Demokratie[AN]stiftung

Einmischung in die eigenen Angelegenheiten e.V.

"Mensch, ärgert Euch nicht, lasst uns was tun!"

Arbeitslosigkeit, Schulschließungen, Überalterung - das ist die Realität in vielen ländlichen Regionen Ostdeutschlands. Auch in Letschin, einer Gemeinde im Oderbruch ganz am Rande Brandenburgs. Seit Jahren leidet auch diese Region unter Abwanderung, bis zum Jahr 2020 wird die Bevölkerung noch einmal um 14 Prozent schrumpfen. Vielerorts im Osten wird geklagt, gemeckert, auf den Staat gewartet. In Letschin nicht. Hier gründete sich eine Bürgerinitiative Perspektive Letschin. Das Motto: "Was können wir tun, dass wir uns gemeinsam hier wohlfühlen?"

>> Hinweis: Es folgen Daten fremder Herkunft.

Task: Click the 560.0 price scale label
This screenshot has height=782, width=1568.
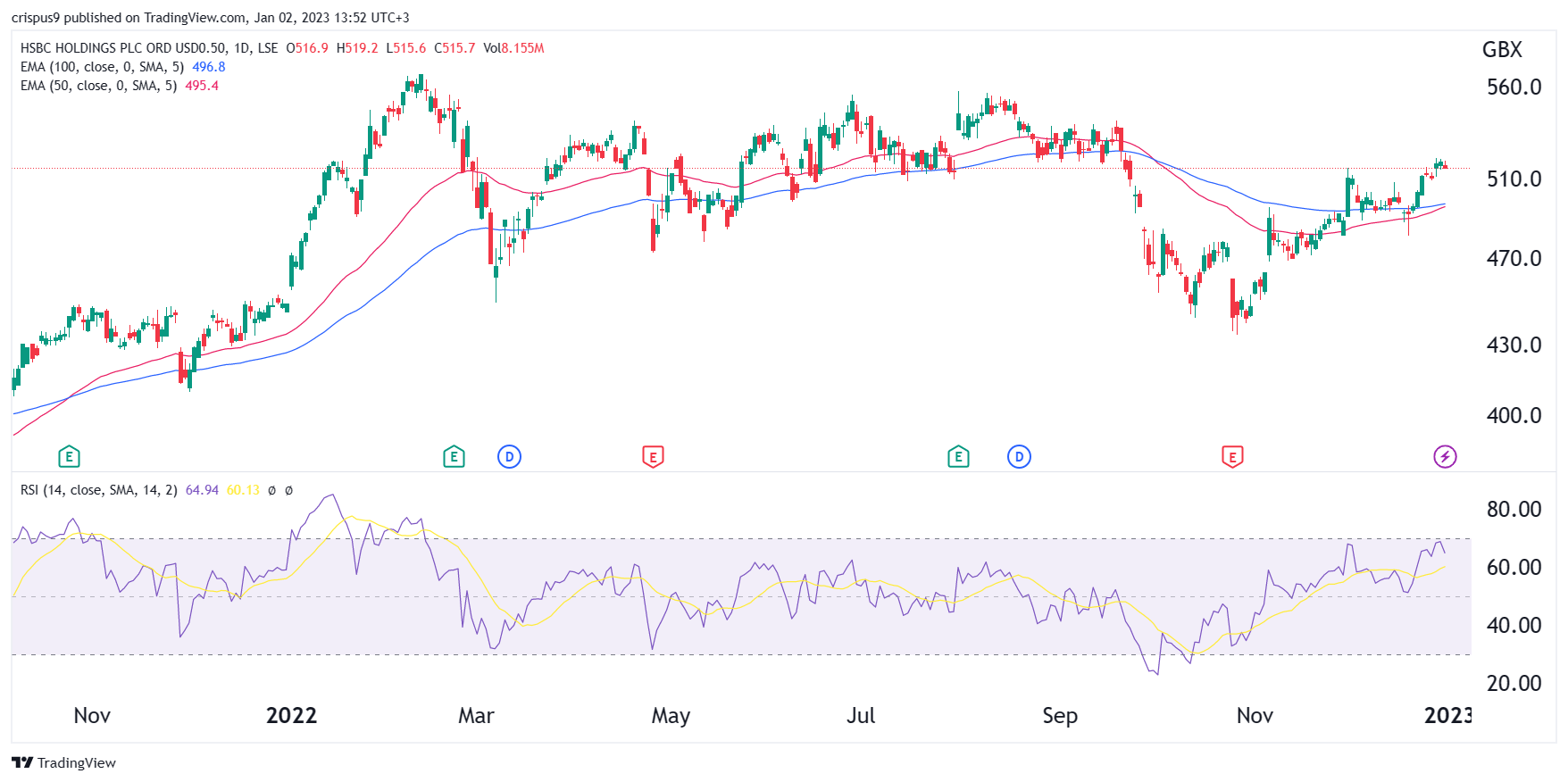Action: point(1514,87)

Wenn die Bürger selbst Einfluss nehmen auf Veränderungen, so die Grundeinsicht, dann erhöht sich die Akzeptanz dieser Veränderungen. Gemeinschaftsgefühl wird vermittelt, die Identifikation mit der Heimat gefördert. Denn wenige Dinge sind so gefährlich wie Gleichgültigkeit und Fatalismus. Gerade in Ostdeutschland stehen Rechtsextremisten wie die NPD bereit, um das Vakuum zu füllen.

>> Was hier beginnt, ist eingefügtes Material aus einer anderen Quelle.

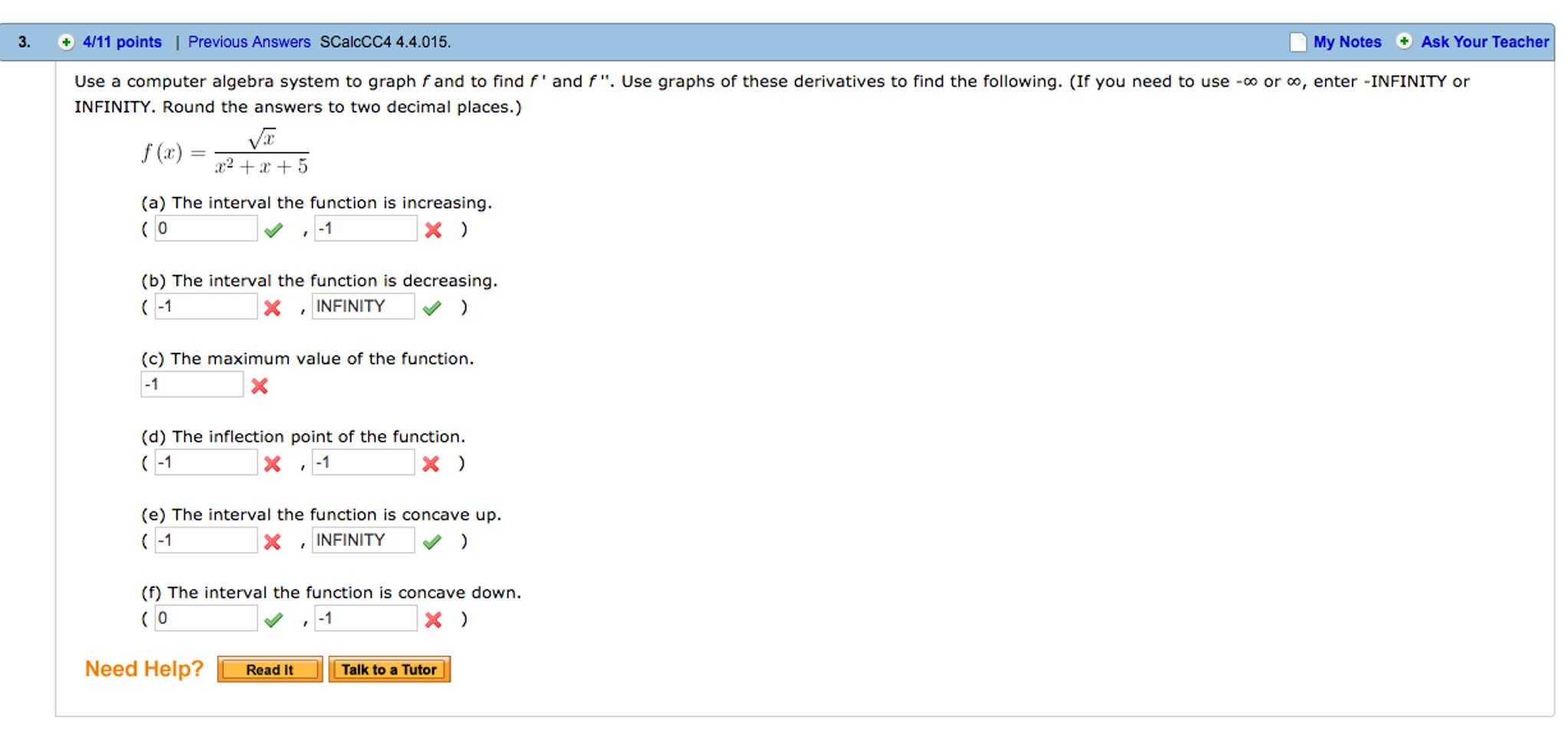Click the maximum value answer box
Viewport: 1568px width, 749px height.
(x=192, y=383)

Im Februar 2005 wurde ins "Haus Lichtblick",das alte Kino von Letschin, eine Gemeindekonferenz einberufen. Etwa 50 Bürgerinnen und Bürger aus fast allen Ortsteilen Letschins kamen zusammen, um gemeinsam in einer Art Zukunftswerkstatt Perspektiven zu suchen. Nach einem Blick in die Geschichte wurden - als erster Schritt - auf großen Tafeln die Probleme der Einwohner gesammelt. Da stand dann zum Beispiel: "fehlende Ausbildungsplätze", "Kinderarmut", "Altersarmut", "Müll in der Natur", "Rechtsextremismus", "fehlende Ärzte", "das Miteinander der einzelnen Ortsteile".

Dann ließen die Einwohner ihrer Phantasie freien Lauf: Alles ist möglich! Was würde ich mir wünschen? Wie sieht die ideale Zukunft Letschins aus?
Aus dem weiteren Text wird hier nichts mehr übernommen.